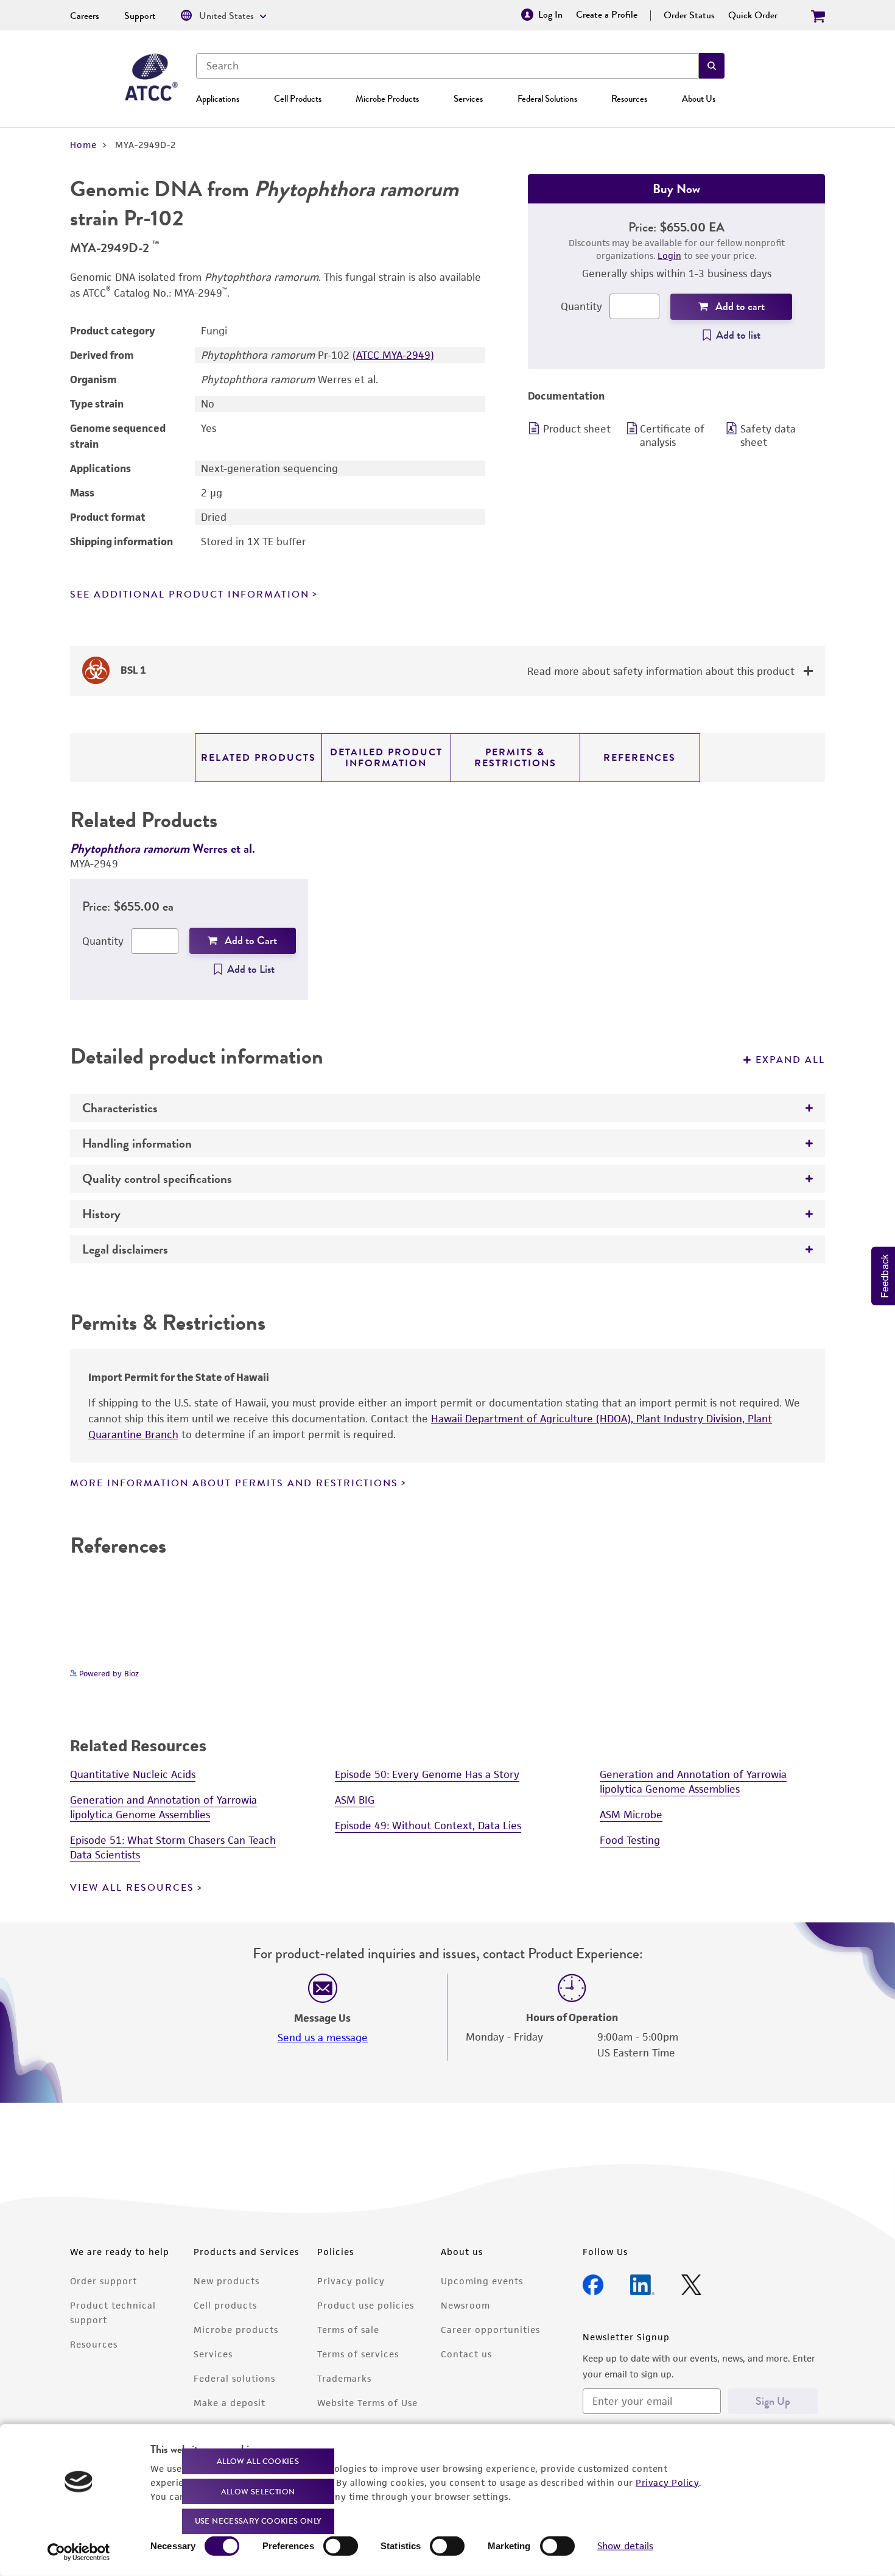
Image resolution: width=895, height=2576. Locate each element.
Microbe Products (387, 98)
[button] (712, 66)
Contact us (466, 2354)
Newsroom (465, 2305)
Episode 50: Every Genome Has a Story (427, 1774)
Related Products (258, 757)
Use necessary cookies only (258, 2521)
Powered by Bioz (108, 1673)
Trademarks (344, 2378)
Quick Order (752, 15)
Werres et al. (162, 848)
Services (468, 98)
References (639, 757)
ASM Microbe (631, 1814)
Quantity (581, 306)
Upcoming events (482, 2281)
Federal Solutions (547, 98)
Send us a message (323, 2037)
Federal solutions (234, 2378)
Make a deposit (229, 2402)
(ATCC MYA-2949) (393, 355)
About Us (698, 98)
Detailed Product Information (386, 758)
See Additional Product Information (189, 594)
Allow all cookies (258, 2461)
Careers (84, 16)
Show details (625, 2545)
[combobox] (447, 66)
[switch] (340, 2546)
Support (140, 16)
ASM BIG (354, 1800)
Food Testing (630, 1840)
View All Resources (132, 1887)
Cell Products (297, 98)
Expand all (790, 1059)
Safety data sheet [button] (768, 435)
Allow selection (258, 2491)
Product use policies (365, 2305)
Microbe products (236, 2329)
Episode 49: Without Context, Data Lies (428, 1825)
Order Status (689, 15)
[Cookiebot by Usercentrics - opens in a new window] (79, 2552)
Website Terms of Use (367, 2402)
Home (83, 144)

EXERCISE OBJECTIVE: Look above for the line holding "Contact us (466, 2354)". Print it and every line after it, exactly, through the line holding "Detailed Product Information (386, 758)".

FINISHED EXERCISE:
Contact us (466, 2354)
Newsroom (465, 2305)
Episode 50: Every Genome Has a Story (427, 1774)
Related Products (258, 757)
Use necessary cookies only (258, 2521)
Powered by Bioz (108, 1673)
Trademarks (344, 2378)
Quick Order (752, 15)
Werres et al. (162, 848)
Services (468, 98)
References (639, 757)
ASM Microbe (631, 1814)
Quantity (581, 306)
Upcoming events (482, 2281)
Federal Solutions (547, 98)
Send us a message (323, 2037)
Federal solutions (234, 2378)
Make a deposit (229, 2402)
(ATCC MYA-2949) (393, 355)
About Us (698, 98)
Detailed Product Information (386, 758)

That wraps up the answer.